§ EJERCICIO PROPUESTO 1:
Responde según el fragmento:
(a) ¿Entre qué años se plantearon las élites de Occidente no permitir de nuevo las condiciones para el ascenso de ideas totalitarias?
(b) ¿En qué se plasmó principalmente ese acuerdo?
(c) ¿Qué fue Adolf Hitler antes que "Führer"?
§ EJERCICIO PROPUESTO 2: Reproduce el fragmento desde "En efecto, entre" hasta "acaba en 1648.", ambos incluidos.
§ EJERCICIO PROPUESTO 3: Resume el fragmento en dos oraciones.

___ TEXTO DE LECTURA ___

En efecto, entre 1944 y 1973, las élites de Occidente se plantearon, de un modo muy parecido a las élites del año 1648, que no iban a permitir que se dieran, de nuevo, las condiciones para el ascenso de ideas políticas totalitarias. Como el Fascismo o el Nazismo, que habían conducido a una guerra devastadora muy similar, por otra parte, a la de los Treinta Años que acaba en 1648.
Ese acuerdo para que no se desencadenasen más errores catastróficos como esos, se plasmó principalmente en los llamados “Acuerdos de Bretton Woods”. A grandes rasgos, el objetivo de los mismos era reducir las tasas de pobreza (ya sabrán que Adolf Hitler fue vagabundo antes que “Führer”) y ofrecer seguridad económica y social a una inmensa mayoría. Evitando así situaciones como las que habían llevado a la “Gran Depresión” de los años 30 del siglo pasado. Unas que, a su vez, habían dado lugar a grandes masas de población desesperada dispuestas a agarrarse a un clavo ardiendo. Ya se llamase ese clavo ardiendo Adolf Hitler, Benito Mussolini, o… rellénese la línea de puntos con los numerosos nombres de partidos y movimientos autoritarios o totalitarios (con sus respectivos líderes carismáticos) que tanto proliferaron en aquellos “oscuros treinta”.

___ MATERIAL DE PARTIDA ___

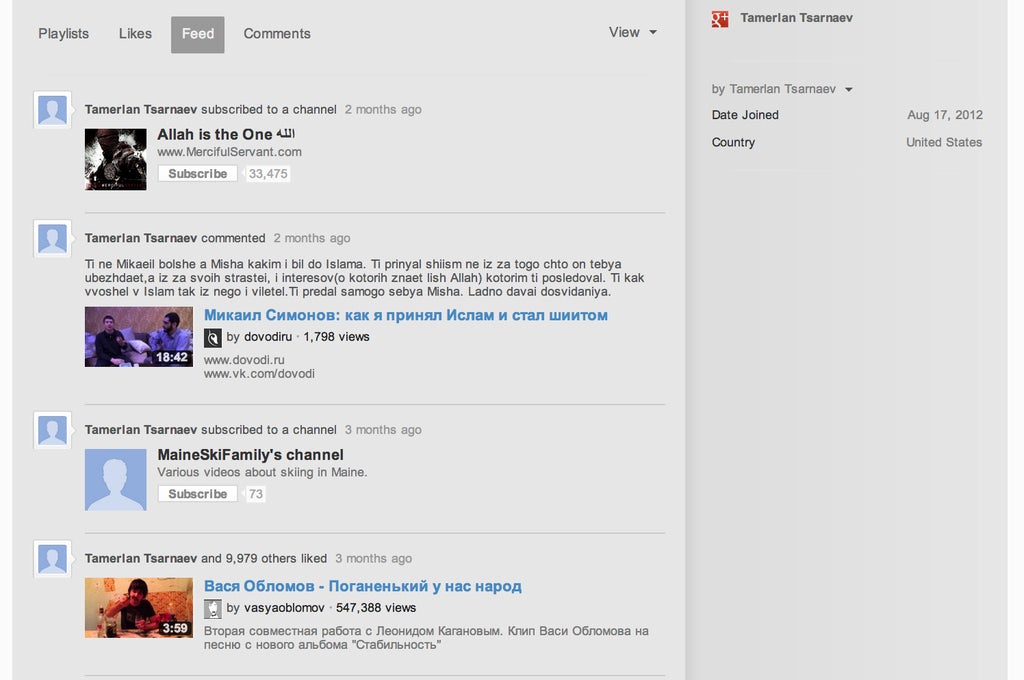
Task: Expand the View dropdown menu
Action: pos(633,33)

___

§ RESPUESTA 1:
(a) Entre 1944 y 1973.
(b) En los llamados "Acuerdos de Bretton Woods".
(c) Vagabundo.

§ RESPUESTA 2:
En efecto, entre 1944 y 1973, las élites de Occidente se plantearon, de un modo muy parecido a las élites del año 1648, que no iban a permitir que se dieran, de nuevo, las condiciones para el ascenso de ideas políticas totalitarias. Como el Fascismo o el Nazismo, que habían conducido a una guerra devastadora muy similar, por otra parte, a la de los Treinta Años que acaba en 1648.

§ RESPUESTA 3: Entre 1944 y 1973, las élites de Occidente se propusieron impedir que volvieran a darse las condiciones para el ascenso de ideas totalitarias como el fascismo o el nazismo, que habían conducido a una guerra devastadora. Ese acuerdo se plasmó principalmente en los Acuerdos de Bretton Woods, cuyo objetivo era reducir la pobreza y ofrecer seguridad económica y social a una inmensa mayoría para evitar situaciones como las que llevaron a la Gran Depresión y a masas desesperadas dispuestas a seguir a líderes autoritarios o totalitarios.